Bridgetown, Barbados – Sir Everton Weekes?is just 11 short of another hundred.
That’s because one of the best and most attractive batsmen the West Indies has ever produced, celebrated his 89th birthday yesterday.
Did you know that Sir Everton was just 22 when he made his debut for the West Indies against England in January 1948. He must have had the shortest walk by a debutant to the ground as he had to make a few steps from his home Pickwick Gap to Kensington Oval.
He was one of seven West Indians on debut.
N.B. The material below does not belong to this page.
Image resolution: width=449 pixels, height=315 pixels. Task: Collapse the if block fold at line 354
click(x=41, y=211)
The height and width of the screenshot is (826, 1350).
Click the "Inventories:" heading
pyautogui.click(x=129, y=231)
The others were compatriots Sir Clyde Walcott and John Goddard, Guyanese Robert Christiani and Berkely Gaskin and Trinidadians Prior Jones and Wlifred Ferguson.
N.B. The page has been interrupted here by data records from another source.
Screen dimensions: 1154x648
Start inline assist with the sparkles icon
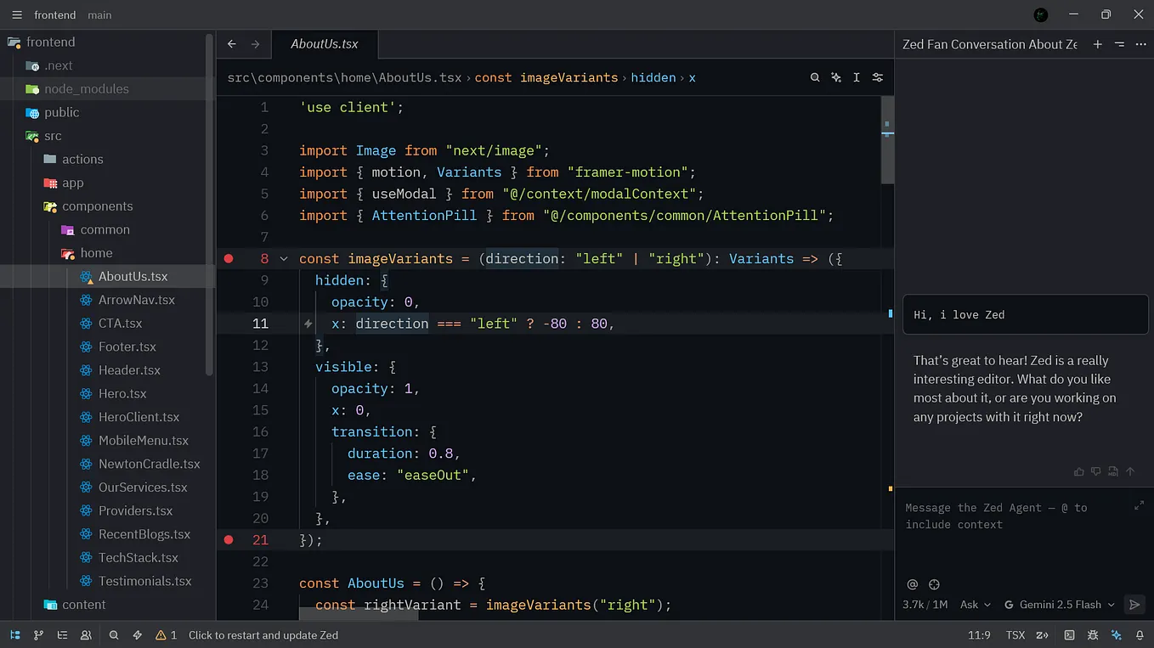tap(835, 77)
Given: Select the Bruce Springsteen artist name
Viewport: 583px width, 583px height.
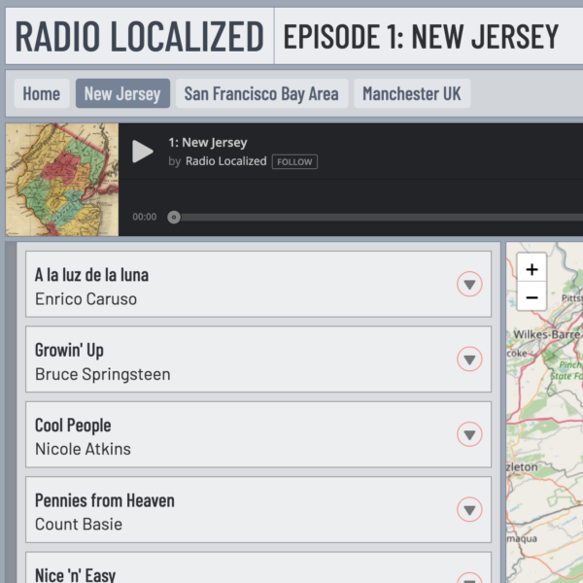Looking at the screenshot, I should pyautogui.click(x=102, y=374).
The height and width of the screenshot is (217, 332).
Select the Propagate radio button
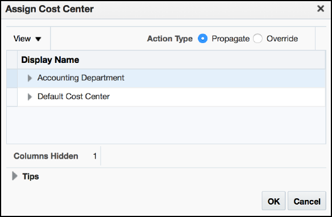(202, 39)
E. A. V. “Foffie” Williams, joined the West Indies side at the last minute when Sir Frank Worrell dropped out owing to food poisoning.
What was far more significant about this match was that for the first time, a black man, the great George Headley, was captaining a West Indies side.
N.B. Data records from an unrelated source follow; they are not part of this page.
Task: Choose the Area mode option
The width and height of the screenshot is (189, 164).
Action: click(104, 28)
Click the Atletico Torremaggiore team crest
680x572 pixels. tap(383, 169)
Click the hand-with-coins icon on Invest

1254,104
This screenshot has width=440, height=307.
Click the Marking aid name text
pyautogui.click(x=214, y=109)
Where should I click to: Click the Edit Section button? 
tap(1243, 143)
The match was also memorable for England’s Joe Hardstaff being dismissed at 98 and Christiani for 99.
Sir Everton had little early coaching but his potential was realised at St Leonard’s Boys’ School where he was a regular member of the team. He was reportedly spotted by former West Indies captain Teddy Hoad while serving with the Barbados Battalion of the Caribbean regiment.
Did you know that the West Indies never lost a match in which Sir Everton made a hundred. Of those 15 tons, five were scored in victories and ten in draws.
His highest score after three Tests was 36 and he was dropped for the final Test of the series at Sabina Park in Jamaica to make way for George Headley, although he was restored when Headley had to drop out.
The Kingston crowd wanted hometown boy John Holt instead of Weekes, and he was booed throughout the England innings.
Sir Everton responded with 141, and on the 1948 tour of India which followed he scored 779 runs at 111.28 and set a world record of five successive hundreds, the highest being 194 at Bombay. It would have been six were it not for a controversial run-out decision at Madras.
Most people know that Sir Everton finished with a batting average hovering near 60, but few know that he is the joint fastest to 1 000 runs ahead of even the great Sir Don Bradman. He along with the revered English batsman of the 1920s and 30s, Herbert Sutcliffe, required just 12 innings.
The stats on Sir Everton and Sutcliffe are fairly similar. Sir Everton had 15 hundreds, Sutcliffe had 16; Sir Everton averaged 58, Sutcliffe 63; and only 100 runs separated them, the Barbadian had an aggregate of 4 455 while Sutcliffe’s was 4 555.
Sir Everton made the most of the lightweight attacks of India and New Zealand. He scored seven tons against India and three against the Kiwis. When he scored those four hundreds in 1948, India had not tasted a Test victory, their first win not coming till 1952.
His splendid record speaks for itself, but it has to be said that he has a modest record in both Australia and England, the yardsticks for batting excellence. He has never made a hundred Down Under and only has one in England.
Sir Everton struggled with the pace of Ray LIndwall and Keith Miller on the 1951-52 series in Australia against Lindsay Hassett’s team, averaging just 24. In fact, the late Sir Frank Worrell, is the only one of the batting triumvirate known as the Three Ws, with a Test hundred in Australia, a memorable 108 at the Melbourne Cricket Ground (MCG).
His only hundred in England, is 129 at Trent Bridge on the historic 1950 tour. His tour of England in 1957 was blighted by poor health, and aside from a gutsy 90 on a lively Lord’s wicket, when he was struck a painful blow on the hand, he disappointed.
Sir Everton was a master batsman, who was a stylist. For him batting was an art and he seldom struck the ball in the air, hitting just one six in his career. He had the satisfaction of capturing a Test wicket, removing the outstanding Australian opener Arthur Morris in the 1955 Sabina Park Test.